その主のみわざが今この地上でなされています。すでに始まっている。どこでなされているんでしょうか?教会でなされている。教会こそはまさに、神様の歴史を貫く計画の中心であるということ、神様の働きの中核を担っているということを、私たちぜひ覚えたい。そしてその中に私たち一人ひとりが加えられているということを、ぜひ自覚するものでありたいと思います。

4.まとめ

教会は実は、み国がこの地上にあるということを表す、そういう場所だと思います。天にあるものも地にあるものも、一つに集められる、そのようなみ国がここにあるということを、人々に示す場所、それが教会であります。そこには、この世とは全く違う原理と価値観が生きています。この世の価値観というのは、争ったり、壊れたり、バラバラになっていく、そういう価値観だと思います。それがこのような現実だと思います。
しかし 、そこにはそれとは全く逆の、和解したり、結びあったり、一つになっていく、そういう生き方、原理、価値観がある。そのようなみ国が、もうすでにこの世の中にあるということを、この世の人々はどうやって知ることができるんでしょうか?そのようなみ国は雲のむこうに広がっているそういう遠い国ではなくて、今もうすでにこの地上に実存している、実際にそういうものをこの世の人たちはどうやって知ることができるんでしょうか?
教会を通して知ることができます。ですから教会が教会であるというところに、もうすでに存在している意義と価値があるということを、私たちには分かるんではないでしょうか。
ただ実際には教会の中も色々あります。まだまだ一つになりきれていないということが、現実かもしれません。時々教会の中でも不協和音が生じてしまうということが起こるんではないかと思います。一つになりたい、ひとつでありたいと願いながらも、なかなか一つになれない。そういう現実が私たちの中にあるんではないだろうかと思います。
それはどうして?
それは私達がまだ完全には清められていないからです。私たちが完全にされてないからです。そしてまだ私たちの傷が癒されていないから。だから私たちはなかなか一つになることができない。ですからそのために時々教会の中にも対立が生じてしまったり、不平不満が出てきてしまったり、残念ですが、そのことの故にに分裂したりということも起こることかと思います。それも私たちが知らなければならない事実かと思いますが、私たちはやはり4節の御言葉を思い出さなければいけません。
私たちが神に選ばれたのは、私たちが御前に聖なるものとされるため、傷のないものにされるためであった、ということを、パウロは4節で教えています。主のめぐみの技が、今も私たちの中でなされ続けているということ、私たちの罪を赦し、清め、傷を癒してくださるということ、そのようにして私たちは、個人としても清められてきますし全体としても、教会としても整えられて、神の前にやがて立つということを、ぜひ覚えたい。そのような恵みの技が、今も進展しているということをぜひ信じ、そのような主の御業に預かる者になりたいと思います。

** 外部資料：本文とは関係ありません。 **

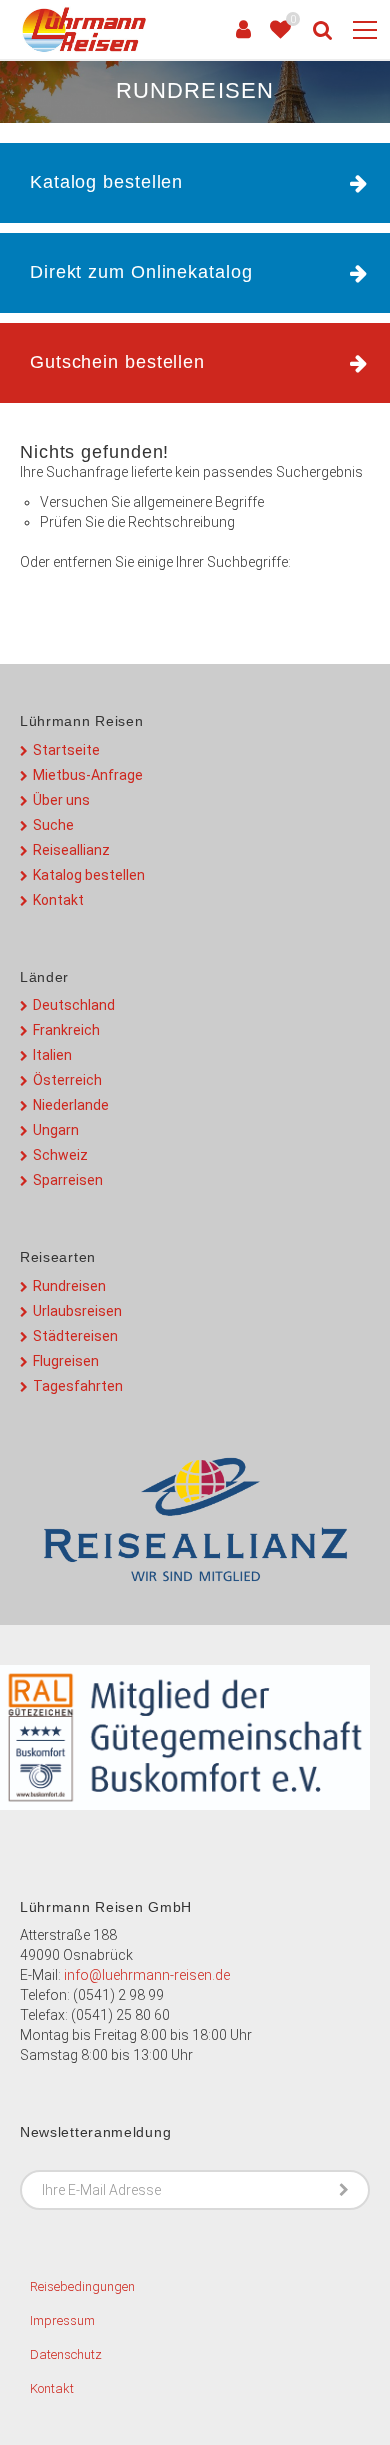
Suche (53, 825)
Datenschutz (66, 2354)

ONE VOICE って歌があります。ひとつの声という意味の歌だと思いますけれども、一人で歌ってひとつの声なのではないですね。それは当たり前のことですけれども、これはみんなで歌ってたくさんの人で歌って、 ONE VOICE というそういう意味の歌であります。
そして確かに、私たちは時々礼拝の中でこのこと経験することがあるんじゃないかなと思います。みんなで歌ってます。バラバラの声なんです。ふぞろいの声なんですけれども、なぜか歌ってると、声があたかも一人の人の声であるかのように、一つの声であるかのように、聞こえる瞬間があるんじゃないかなと思うんですね。その時って私たち本当に感動します。それはきっと天国の感動なのかなと思いますね。この地上ではなかなか味わうことのできないような、天国で味わうことのできるような、そういう感情を私たちは地上でも時々味合わせていただけるんじゃないかなというふうに思います。決してひとつになれない私たちが、もし一つになれるとするならば、それはまさに恵みの御業です。キリストによって与えられる恵みによって、私たちは初めて一つになる、そんなめぐみの中に、私達が招かれているということをぜひ覚えたい。そして是非この教会が、み国を表す場所となりますように。人々がここに来た時に、この世にはないものがここにはあると感じて頂けるそのような場所となりますように。
私たちはキリストの恵みによって一つとなって、一つの声となることができるように、み国を表す、そのような教会としての成長を目指していきたいと思います。